Wheein os observava e cochichou, um baixinho "Te espero no carro". Saiu do hospital e foi direto para lá. Entrou e bateu levemente a porta. Limpou seus olhos e suspirou fundo, jogando a cabeça para trás. Estava se sentindo da mesma forma que sentira há cinco anos, quando conheceu Hyejin. Sentiu as famigeradas borboletas no estômago e aquela ansiedade na garganta. Passou as mãos no rosto e sentiu suas bochechas queimarem. Riu soprado. -Já fazia um tempo que não se sentia assim, em paixão.- Seus sentimentos por Hyejin foram acesos novamente e pelo visto, não seriam passageiros como gostaria. Queria tanto que parasse de gostar dela, afinal, já estava com Moonbyul. Estava se sentindo uma traidora, mas, o que poderia fazer? Não mandava no seu coração.
Fora acordada de seu transe com tapas sob o capô do carro. Era Hyejin, resmungando, e estalando os dedos freneticamente para que ela abrisse a porta. Limpou a garganta e se ajeitou. Passou o cinto e destravou o carro, tateando então o bolso, procurando as chaves.

- Ficou maluca de me deixar lá sem nem me avisar? Você achou que eu reconheceria o carro? Eu só te achei porque o estacionamento tá vazio! – Exclamou e entrou no carro, estalando a língua.
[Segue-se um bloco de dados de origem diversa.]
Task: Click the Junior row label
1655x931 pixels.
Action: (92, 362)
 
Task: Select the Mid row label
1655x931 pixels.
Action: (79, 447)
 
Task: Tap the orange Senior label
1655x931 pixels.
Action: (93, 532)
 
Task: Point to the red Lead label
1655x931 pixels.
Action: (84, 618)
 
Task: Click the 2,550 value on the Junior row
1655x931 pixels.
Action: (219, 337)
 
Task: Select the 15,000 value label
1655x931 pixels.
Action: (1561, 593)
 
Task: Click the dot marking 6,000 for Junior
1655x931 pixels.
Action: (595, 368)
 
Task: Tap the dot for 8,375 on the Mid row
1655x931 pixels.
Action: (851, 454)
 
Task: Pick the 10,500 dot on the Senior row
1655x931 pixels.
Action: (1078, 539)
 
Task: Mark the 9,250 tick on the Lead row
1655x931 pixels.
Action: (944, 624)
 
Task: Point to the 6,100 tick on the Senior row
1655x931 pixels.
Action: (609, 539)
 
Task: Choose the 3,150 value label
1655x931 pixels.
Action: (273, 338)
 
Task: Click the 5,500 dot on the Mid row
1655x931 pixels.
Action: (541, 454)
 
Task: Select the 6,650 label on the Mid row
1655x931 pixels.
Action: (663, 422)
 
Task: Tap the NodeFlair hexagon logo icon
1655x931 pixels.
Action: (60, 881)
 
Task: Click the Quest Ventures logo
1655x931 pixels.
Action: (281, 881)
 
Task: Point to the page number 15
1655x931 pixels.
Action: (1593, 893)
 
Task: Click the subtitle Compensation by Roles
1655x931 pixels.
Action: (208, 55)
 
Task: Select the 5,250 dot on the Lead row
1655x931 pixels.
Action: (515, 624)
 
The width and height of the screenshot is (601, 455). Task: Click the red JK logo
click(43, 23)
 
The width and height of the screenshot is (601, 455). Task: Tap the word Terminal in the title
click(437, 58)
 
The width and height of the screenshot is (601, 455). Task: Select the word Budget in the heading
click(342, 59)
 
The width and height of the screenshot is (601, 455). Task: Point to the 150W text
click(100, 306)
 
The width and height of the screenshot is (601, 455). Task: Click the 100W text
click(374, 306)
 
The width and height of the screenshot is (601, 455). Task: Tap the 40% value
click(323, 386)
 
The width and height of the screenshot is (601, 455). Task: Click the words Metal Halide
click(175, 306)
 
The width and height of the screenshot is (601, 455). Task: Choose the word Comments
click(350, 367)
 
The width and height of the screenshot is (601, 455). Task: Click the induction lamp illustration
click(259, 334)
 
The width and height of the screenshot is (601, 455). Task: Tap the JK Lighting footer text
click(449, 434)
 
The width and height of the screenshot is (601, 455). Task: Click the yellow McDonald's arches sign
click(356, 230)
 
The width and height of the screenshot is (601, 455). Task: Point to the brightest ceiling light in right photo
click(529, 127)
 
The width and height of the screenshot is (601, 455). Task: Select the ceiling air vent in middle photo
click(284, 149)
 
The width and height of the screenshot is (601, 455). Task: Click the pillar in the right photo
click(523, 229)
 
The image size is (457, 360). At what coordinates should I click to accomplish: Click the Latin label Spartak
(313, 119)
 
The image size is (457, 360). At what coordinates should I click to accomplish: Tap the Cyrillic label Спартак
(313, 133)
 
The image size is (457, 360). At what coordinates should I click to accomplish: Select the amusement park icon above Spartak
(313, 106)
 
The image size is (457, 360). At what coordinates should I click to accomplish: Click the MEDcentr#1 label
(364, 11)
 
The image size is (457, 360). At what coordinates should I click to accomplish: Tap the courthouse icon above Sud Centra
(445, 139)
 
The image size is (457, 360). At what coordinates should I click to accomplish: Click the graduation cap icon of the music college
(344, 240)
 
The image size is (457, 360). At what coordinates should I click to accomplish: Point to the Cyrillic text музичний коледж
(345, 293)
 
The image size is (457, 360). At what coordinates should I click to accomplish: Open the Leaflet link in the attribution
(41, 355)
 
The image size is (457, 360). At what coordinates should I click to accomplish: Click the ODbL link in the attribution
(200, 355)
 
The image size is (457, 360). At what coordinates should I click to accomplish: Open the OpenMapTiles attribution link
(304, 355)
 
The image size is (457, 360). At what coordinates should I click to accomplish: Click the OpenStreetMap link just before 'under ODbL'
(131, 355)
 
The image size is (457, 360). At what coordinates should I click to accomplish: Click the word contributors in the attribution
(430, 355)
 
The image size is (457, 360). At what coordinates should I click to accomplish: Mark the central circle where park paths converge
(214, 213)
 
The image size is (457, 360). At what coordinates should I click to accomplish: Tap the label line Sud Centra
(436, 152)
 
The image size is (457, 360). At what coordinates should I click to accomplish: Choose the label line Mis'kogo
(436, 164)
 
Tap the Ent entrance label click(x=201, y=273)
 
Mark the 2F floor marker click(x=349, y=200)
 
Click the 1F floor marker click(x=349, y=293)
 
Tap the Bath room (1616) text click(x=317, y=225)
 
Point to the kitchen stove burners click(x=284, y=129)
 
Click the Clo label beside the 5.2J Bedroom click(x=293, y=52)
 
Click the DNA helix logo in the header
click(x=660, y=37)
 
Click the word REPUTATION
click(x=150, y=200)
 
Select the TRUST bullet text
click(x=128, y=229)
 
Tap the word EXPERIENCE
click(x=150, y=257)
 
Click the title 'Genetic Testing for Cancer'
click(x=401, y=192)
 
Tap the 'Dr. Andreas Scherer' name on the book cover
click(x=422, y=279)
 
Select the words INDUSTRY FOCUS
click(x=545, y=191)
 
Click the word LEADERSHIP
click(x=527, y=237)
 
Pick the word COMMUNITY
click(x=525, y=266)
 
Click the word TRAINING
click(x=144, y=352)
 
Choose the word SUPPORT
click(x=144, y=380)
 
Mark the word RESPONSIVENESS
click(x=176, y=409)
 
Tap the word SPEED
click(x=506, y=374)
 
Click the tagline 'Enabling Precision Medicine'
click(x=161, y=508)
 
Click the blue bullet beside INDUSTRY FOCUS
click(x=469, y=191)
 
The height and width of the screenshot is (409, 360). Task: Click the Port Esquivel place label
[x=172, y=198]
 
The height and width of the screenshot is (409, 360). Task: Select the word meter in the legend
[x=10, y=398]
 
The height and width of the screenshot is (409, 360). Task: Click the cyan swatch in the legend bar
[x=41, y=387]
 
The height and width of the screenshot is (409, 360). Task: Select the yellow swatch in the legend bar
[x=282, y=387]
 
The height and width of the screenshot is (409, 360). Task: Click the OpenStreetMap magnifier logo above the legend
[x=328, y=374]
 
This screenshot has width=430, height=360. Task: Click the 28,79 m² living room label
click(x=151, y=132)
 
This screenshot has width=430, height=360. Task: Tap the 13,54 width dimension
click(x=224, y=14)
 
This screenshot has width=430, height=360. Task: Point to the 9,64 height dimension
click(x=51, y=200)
- Eu... Esqueci. Desculpa. – Olhou para Hyejin de relance e limpou a garganta, se ajeitando no banco. Ligou o carro, começando a dirigir. – Para onde vamos?

- Eu sei lá. Me leva pra um café.

- Vamos fazer o que lá?

- Churrasco. – Hyejin rolou os olhos. – Conversar, óbvio. Já se esqueceu do nosso acordo?

- Por que você tá sendo tão grossa? Uns minutos antes você estava sendo tão gentil comigo. Desenvolveu bipolaridade? – Wheein a olhou de relance e riu fraco, parando de rir assim que não obteve uma risada como resposta, limpando a garganta, sem graça.

- Cala a boca e dirige, me da um desconto. – Suspirou e cruzou os braços, olhando pela janela.

- Eu quero quebrar o gelo entre nós. Qual é! Quatro anos sem poder te abraçar, beijar, ou até falar com você... Eu... Só to animada.

- Pode ir tirando seu cavalinho da chuva. Eu nem lembrava que sou lésbica. De tudo e todos, você é quem eu pior recordo.

Wheein apenas suspirou e concordou. Aquilo doeu. Bem no fundo. Sentiu um aperto no peito e ficou em silêncio. Sentiu vontade de chorar igual uma criança ali mesmo. Precisava desencanar dessa ideia o mais rápido possível. Hyejin e ela não voltariam, nunca. Até porque tecnicamente elas nunca nem existiram para a mais nova. Sentiu-se descartada e jogada no lixo. Sabia que não era culpa de nenhuma das duas, mas, mesmo assim, ainda carregava o peso nas costas de tê-la deixado, e sabia que Hyejin tiraria proveito disso para pedir o que quisesse, e como tinha um coração de gelatina, concordaria com tudo.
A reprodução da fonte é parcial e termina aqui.